__Фрагмент источника__:
======

Второе. После ухода со сцены 90-х годов "шестидесятников", олицетворявших собой остатки советско-русской интеллигенции, в СМИ на короткое время воцарился демократический хаос, который постепенно структурировался, получил более жесткие очертания и заполнился массмедийными героями. Я думаю, что к настоящему времени массмедиа победили на всех фронтах и продолжают развивать успех. Можно вспомнить, как удачно господин Галковский посмеялся над "шестидесятником" Мамардашвили. Я сам смеялся, когда читал, а ведь в то время у меня болел живот. Но вот только победа какая-то странная. Она напоминает что-то из большевистских триумфов, "захват почтамта". Мол, теперь вы будете получать письма только от нас, и никаких родственников, друзей, любовниц. В начале 90-х, когда еще сохранялись иллюзии, я впервые прочитал большой текст Андрея Вознесенского о Мартине Хайдеггере - встреча русского поэта с немецким мыслителем. Я был удивлен некоторыми оценками поэта, но еще и тем, что он не прочел, вероятно, ни строчки из Хайдеггера. Но потом то ли в "Новой газете", то ли в другой, не помню точно, читая уже чисто журналистский текст о Хайдеггере, я понял, что время экспертов и знатоков уходит. Потом, чуть позднее, я читал статью, посвященную лекциям Жака Деррида в МГУ, где начинающий журналист с юношеской запальчивостью ставил "заезжего" мэтра на место. Потом я читал еще много из того, что для меня самого было совершенно недопустимым. Что-то действительно произошло. Потом я понял: пришло другое время, время массмедийного дискурса, время стеба, который способен сделать общезначимым событием все что угодно, не только Хайдеггера или Гитлера, словарь русского мата, Дашкову или Акунина, но и новые правила стрижки овец на австралийской ферме или химический состав гексогена. И может позволить себе так много всего┘ Институт экспертизы - а точнее, легитимация публичного высказывания посредством знания - отступил на задний план. Короче, свобода, свобода┘ Или все-таки заказ?

- Вы хотите сказать, что российские массмедиа не вмещают в себя фигуру независимого интеллектуала с его презумпцией знания и личной ответственности? Так что же тогда из себя представляет современный медиасубъект?

======

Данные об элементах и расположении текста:

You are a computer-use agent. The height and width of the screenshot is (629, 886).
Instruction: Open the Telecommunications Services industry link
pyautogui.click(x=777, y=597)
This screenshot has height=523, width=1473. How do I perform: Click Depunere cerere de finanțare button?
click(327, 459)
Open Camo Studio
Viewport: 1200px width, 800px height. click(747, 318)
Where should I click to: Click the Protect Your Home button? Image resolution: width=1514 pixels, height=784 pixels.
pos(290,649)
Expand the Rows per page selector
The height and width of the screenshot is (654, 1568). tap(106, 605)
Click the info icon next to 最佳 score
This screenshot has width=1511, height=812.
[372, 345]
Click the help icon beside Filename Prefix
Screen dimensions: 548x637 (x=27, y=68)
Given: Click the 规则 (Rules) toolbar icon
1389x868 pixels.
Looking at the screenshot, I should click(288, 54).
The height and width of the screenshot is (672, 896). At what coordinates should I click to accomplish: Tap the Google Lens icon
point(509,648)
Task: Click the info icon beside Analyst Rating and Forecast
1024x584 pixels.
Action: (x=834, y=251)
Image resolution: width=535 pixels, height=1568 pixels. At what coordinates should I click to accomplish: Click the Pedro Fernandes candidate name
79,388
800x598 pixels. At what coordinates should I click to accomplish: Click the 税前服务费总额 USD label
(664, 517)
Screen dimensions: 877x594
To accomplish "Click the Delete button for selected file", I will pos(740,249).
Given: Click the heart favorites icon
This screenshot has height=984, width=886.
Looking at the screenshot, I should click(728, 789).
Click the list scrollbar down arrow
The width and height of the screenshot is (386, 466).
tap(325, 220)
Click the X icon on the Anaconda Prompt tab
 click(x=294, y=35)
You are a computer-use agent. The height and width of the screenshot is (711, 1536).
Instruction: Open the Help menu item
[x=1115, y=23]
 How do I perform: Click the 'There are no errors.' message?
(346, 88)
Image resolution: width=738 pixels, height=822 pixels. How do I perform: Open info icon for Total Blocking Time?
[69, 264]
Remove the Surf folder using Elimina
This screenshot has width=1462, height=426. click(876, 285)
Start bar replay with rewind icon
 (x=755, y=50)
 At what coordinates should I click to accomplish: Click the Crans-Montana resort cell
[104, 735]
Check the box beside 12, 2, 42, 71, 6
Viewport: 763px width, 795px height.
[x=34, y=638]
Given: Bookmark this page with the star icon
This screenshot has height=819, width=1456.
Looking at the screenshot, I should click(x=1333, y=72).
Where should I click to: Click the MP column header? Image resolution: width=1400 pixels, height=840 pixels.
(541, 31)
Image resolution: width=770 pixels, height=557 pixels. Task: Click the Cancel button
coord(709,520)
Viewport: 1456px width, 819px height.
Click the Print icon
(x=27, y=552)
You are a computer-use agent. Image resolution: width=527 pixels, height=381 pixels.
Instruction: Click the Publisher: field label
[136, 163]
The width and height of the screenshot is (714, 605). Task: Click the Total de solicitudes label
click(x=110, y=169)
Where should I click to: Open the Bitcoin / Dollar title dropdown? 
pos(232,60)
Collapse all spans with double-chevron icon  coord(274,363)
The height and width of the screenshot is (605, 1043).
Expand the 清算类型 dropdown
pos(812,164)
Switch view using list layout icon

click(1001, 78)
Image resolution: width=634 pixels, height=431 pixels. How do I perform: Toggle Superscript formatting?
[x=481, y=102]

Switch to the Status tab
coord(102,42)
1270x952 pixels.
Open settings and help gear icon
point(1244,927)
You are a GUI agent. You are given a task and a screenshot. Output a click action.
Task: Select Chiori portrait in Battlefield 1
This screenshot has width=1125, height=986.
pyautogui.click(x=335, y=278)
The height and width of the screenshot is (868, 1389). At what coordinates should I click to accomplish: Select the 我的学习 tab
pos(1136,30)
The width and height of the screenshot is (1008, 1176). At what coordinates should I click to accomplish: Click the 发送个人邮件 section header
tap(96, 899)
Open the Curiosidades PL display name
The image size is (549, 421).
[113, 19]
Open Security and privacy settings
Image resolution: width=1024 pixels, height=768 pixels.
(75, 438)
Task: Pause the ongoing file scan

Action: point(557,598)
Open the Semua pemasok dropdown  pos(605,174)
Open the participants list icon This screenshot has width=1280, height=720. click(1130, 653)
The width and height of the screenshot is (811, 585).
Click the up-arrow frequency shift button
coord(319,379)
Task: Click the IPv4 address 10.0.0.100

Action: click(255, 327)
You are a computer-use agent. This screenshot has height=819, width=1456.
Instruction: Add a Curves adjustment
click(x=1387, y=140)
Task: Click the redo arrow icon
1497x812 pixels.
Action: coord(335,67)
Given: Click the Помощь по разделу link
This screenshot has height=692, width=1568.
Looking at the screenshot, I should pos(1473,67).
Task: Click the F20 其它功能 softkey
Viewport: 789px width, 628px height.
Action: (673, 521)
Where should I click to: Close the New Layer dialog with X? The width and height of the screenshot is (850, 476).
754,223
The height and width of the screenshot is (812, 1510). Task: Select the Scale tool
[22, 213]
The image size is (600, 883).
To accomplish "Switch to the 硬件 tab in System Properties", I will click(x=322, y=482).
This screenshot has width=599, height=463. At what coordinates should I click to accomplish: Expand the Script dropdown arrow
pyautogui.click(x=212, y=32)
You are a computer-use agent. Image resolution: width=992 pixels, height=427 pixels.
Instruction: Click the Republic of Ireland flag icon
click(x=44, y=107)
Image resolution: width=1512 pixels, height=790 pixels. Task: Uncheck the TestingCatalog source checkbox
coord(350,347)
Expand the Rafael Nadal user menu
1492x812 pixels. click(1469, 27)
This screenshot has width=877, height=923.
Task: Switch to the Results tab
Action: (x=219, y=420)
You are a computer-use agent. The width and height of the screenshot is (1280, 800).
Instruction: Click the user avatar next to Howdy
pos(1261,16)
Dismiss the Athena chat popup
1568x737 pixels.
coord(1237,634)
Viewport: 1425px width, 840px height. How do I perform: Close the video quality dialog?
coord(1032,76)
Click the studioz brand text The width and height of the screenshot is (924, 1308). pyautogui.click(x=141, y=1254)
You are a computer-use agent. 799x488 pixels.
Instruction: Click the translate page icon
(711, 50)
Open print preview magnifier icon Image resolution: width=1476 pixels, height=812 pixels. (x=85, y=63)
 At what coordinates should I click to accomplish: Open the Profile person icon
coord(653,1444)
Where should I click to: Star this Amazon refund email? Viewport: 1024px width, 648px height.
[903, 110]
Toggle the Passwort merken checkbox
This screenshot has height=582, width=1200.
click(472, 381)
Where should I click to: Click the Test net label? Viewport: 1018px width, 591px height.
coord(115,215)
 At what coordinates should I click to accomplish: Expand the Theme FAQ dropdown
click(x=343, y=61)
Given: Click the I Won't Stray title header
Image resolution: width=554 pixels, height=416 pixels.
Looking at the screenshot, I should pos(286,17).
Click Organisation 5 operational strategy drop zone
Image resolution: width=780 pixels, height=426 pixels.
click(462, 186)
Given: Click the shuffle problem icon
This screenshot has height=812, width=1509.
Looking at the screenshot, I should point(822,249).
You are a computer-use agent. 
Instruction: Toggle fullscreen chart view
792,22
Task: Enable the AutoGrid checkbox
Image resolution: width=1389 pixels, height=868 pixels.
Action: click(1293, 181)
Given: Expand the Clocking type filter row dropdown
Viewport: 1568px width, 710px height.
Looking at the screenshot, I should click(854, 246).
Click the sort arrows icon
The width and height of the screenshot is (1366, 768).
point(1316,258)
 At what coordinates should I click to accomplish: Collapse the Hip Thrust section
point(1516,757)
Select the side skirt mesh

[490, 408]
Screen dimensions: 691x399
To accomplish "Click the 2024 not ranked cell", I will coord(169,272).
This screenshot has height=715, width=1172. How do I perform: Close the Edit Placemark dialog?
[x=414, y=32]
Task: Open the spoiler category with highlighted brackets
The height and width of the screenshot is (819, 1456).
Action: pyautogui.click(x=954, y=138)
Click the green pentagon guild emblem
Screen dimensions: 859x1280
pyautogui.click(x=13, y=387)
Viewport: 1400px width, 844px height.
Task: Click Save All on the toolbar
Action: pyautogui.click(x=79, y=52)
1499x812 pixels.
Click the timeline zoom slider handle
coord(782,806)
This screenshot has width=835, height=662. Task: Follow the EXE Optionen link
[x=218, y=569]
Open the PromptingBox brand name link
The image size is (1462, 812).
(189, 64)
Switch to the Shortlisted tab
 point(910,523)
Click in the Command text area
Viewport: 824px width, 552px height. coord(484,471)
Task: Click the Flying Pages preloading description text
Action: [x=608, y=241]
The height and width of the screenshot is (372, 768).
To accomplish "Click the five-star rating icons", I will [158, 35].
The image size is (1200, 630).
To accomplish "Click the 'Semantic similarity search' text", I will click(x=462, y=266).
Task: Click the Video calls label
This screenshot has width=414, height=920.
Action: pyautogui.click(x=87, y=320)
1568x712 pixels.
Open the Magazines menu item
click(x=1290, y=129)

======

__Условие задания__:
Кто, согласно фрагменту источника о массмедиа выше, написал большой текст о Мартине Хайдеггере, прочитанный в начале 90-х?

__Ответ к задаче__:
Андрей Вознесенский.